Bettye-Wayne Bettye-Wayne 7 years
In that study, what do they mean by 'move on to cocaine'? Do they mean get hopelessly addicted, or just try it? I'd be interested to see what percentage of people who begin smoking weed at age 18+ have tried hard drugs. I'd also be interested to see what percentage of people who try hard drugs get addicted, I would bet the majority who experiment with hard drugs don't. Either way Dana a lot of people are undecided on this issue. I think we as a society should at least take an unbiased look at the pros and cons of legalization. The two biggest pros for me are OF COURSE much needed tax dollars, and also, if cops don't have to run around busting pot-heads, the can focus on capturing REAL VIOLENT CRIMINALS and getting REAL DRUGS like heroin, crack-cocaine and meth off the streets. They could also crack down on underage consumption. I can't think of any cons, but of course, I am quite biased on the matter. I plan on talking honest with my kid about the difference between weed and hard drugs. Modern society may think it's okay to miseducate children, but I sure as hell don't.

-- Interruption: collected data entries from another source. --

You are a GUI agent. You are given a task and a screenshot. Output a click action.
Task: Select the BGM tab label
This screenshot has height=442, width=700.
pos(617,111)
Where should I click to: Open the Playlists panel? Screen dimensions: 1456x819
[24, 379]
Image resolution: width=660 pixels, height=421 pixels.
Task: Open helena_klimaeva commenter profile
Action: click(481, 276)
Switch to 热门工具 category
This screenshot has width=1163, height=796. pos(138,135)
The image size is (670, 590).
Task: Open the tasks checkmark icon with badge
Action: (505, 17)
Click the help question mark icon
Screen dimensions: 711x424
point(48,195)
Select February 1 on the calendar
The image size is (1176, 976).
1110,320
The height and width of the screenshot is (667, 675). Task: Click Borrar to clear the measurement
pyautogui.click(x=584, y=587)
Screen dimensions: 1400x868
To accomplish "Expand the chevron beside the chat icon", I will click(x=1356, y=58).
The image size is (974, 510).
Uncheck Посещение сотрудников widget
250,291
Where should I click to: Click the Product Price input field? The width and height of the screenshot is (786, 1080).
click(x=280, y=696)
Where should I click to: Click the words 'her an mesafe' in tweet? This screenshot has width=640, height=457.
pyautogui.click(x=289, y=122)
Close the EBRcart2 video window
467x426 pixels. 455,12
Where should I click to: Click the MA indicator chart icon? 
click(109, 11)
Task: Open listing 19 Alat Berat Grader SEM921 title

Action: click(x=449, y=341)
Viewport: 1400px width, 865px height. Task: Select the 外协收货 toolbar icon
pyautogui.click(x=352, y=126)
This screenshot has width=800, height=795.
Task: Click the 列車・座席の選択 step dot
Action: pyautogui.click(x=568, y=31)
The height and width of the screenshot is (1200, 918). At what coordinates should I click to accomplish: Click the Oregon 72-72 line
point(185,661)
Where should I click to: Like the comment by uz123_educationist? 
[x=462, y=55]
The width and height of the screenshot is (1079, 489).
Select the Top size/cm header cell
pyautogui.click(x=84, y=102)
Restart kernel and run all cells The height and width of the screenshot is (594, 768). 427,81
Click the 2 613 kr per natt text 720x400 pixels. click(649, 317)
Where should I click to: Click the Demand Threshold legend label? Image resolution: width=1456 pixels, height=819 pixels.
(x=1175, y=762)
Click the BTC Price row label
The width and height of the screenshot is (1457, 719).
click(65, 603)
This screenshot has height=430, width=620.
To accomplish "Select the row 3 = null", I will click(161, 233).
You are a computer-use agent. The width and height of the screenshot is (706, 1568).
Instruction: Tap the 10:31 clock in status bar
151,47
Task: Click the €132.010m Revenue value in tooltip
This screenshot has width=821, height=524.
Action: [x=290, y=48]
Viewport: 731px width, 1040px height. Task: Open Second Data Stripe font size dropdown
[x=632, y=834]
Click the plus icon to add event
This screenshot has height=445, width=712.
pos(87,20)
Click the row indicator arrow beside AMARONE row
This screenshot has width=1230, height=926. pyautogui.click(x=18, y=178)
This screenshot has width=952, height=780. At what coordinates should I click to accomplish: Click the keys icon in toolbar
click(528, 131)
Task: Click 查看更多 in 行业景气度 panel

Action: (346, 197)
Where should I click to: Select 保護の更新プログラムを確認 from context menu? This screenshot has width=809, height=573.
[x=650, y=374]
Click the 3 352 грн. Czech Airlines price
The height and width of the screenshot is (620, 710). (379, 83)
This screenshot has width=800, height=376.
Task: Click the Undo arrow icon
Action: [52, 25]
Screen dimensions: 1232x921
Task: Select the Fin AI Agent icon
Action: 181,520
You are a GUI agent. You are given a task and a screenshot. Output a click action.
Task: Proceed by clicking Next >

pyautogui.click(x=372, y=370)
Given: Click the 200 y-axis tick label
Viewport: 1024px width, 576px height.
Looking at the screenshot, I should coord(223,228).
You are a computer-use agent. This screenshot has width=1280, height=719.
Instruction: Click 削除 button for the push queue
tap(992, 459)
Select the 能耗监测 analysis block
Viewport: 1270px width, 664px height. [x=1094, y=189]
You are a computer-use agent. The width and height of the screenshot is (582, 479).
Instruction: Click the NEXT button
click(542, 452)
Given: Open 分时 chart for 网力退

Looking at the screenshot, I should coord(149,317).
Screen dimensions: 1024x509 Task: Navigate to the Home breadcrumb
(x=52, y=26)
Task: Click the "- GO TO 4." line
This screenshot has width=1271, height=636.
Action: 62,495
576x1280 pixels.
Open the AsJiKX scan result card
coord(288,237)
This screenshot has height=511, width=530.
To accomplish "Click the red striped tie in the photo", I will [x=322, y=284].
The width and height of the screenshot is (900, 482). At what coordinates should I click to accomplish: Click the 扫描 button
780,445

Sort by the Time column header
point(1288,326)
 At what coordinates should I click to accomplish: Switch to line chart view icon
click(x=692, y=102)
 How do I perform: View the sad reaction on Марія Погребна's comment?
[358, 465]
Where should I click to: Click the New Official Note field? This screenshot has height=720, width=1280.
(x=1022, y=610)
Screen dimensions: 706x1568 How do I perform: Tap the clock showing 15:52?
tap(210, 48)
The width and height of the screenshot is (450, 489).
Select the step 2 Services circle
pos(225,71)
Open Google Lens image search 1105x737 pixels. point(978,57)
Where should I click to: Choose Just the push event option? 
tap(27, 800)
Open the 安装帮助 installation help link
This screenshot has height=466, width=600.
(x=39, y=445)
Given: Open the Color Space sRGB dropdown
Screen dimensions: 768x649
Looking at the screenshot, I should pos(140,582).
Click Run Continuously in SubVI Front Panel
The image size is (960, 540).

danakscully64 danakscully64 7 years
She knew the dangers, she just thought she could do it a few times and not get hooked. Same ol' story of stupidity. If you're hanging out with people who smoke pot, you're more likely around the crowd who do other drugs as well. That combined with an addictive personality... bad. One study found that youth (12-17 years old) who use marijuana, are 85 times more likely to use cocaine than kids that do not use pot, and that 60% of the kids who smoke pot before the age of 15 move on to cocaine. The problem is, many people who do drugs start young (before they can fully understand the consequences of their actions) and many who do them don't have the emotional support at home they need. They may have parents who don't care or strict parents they're rebelling against. It's easier said than done to "not go through the gate." Children shouldn't have access to drugs, period, they're not capable of making great decisions. The problem now in our society is prescription drug abuse. My friend who did speed... she was never told by her Mom that pot was bad because she used to smoke it herself. I agree, no more Anon on topics like this. I'm still on the fence though, I don't know if either law is good or bad.